The inclusion criteria: Patients with definite diagnosis of TN according to the criteria of the International Headache Society (HIS) were included [HIS 3 with ICD-10 (G44.0) coding]. Patients who were under standard pharmaceutical treatment for TN but had not experienced any improvement were also included.

The exclusion criterion was pregnancy and patients with abnormal CBC and liver function tests. Patients were divided into 2 groups of cases and controls using block randomization. After the intervention in the 2 groups, the efficacy of treatment in terms of change in the severity of pain was assessed using the visual analog scale (VAS). The severity of pain was recorded prior to laser therapy, immediately after each session of laser therapy and one month after completion of treatment using the VAS. The pain scores were recorded in a questionnaire. The VAS ranged from 0-10; 10 indicated the most severe pain imaginable while 0 indicated no pain. Laser treatment was performed for 9 sessions, 3 days a week.

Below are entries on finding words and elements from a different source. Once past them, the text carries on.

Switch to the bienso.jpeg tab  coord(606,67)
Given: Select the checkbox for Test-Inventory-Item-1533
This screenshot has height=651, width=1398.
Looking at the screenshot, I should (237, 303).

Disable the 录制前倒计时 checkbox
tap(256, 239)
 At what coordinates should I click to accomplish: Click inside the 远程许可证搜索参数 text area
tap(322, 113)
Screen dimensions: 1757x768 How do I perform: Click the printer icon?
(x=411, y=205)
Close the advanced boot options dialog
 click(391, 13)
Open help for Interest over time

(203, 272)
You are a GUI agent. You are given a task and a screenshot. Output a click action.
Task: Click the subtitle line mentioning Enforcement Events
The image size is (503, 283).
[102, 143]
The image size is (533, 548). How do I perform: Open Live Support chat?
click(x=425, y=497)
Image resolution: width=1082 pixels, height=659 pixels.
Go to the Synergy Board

Laser therapy was performed at the trigger points, based on previous studies we use laser and carbamazepine in case groups for treatment of TN. GaAlAs diode laser was irradiated at 810 nm wavelength with 5 J energy in continuous mode during 9 sessions using Thor device. The probe tip of the device was 1 cm in diameter and laser was irradiated for 25 seconds with maximum output power of 200 mW. If trigger point was not found, 2 to 3 points were chosen in the path of pain indicated by patient and irradiated with laser. Laser therapy was performed by a technician. The statistical consultant was double blinded to the type of laser used for patients in the case group. Due to ethical considerations, patients in both groups were subjected to standard pharmaceutical therapy with 100 mg carbamazepine at the onset of treatment and then another 100 mg after 2 days based on severity of pain in patients. This process was continued until pain was alleviated taking into account the maximum safe dose of carbamazepine. Low level laser therapy (LLLT) along with pharmaceutical therapy was performed for the case group. Sham laser was used instead of LLLT in the control group.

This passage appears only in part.